While it is true that no major overseas telecom investor has refused to invest in the country because of this clause (ironically, it is Indian players like the Tatas that are exercised about this), there are other restrictions that threaten to derail their investments. The November guidelines, for instance, do not allow firms to access their Indian network operations from anywhere outside the country""allowing such access, however, is standard international practice, even in countries like the US and Israel, which have heightened security consciousness. Indeed, Indian firms are trying to win contracts to maintain/repair global networks from here in India.
 
Other rules, such as those relating to investor rights, are xenophobic and violative of the standard rules of shareholder democracy.
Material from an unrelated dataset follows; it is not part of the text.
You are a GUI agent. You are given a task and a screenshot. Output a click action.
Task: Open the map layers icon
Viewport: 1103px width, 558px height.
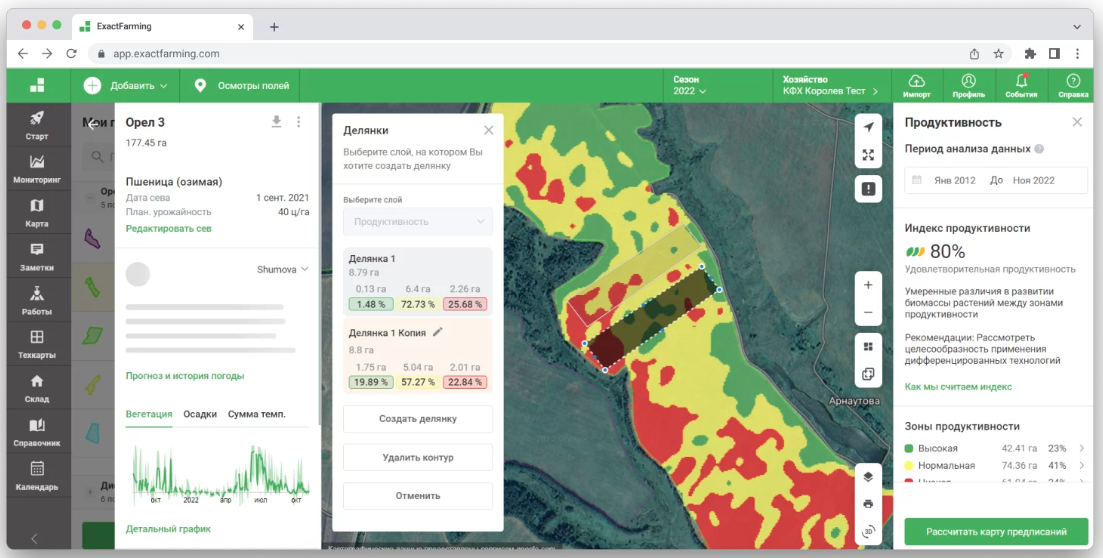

According to the guidelines, if a foreign investor which owns 74 per cent of a telco operating in the country wants to hire a new chairman, managing director, CEO, CTO, etc. (even if the persons being considered are third generation bona fide Indian nationals), this has to be done "in consultation with serious Indian investors", and a serious Indian investor is defined as someone who owns at least 10 per cent of the company's equity. In which case a foreigner has two choices""not invest in the country, or to do so in partnership with an Indian who will operate as a flunkey, doing exactly what he's asked to do in return for a reasonable price. How such a criterion can further the cause of Indian security is unclear, though it is obvious that this increases the ransom that pliable Indian partners can hope to get from serious global investors. Being security conscious is a good thing, but rules must be logical and meaningful so that they do not end up becoming tools in the hands of those who want to keep competitors out of the country.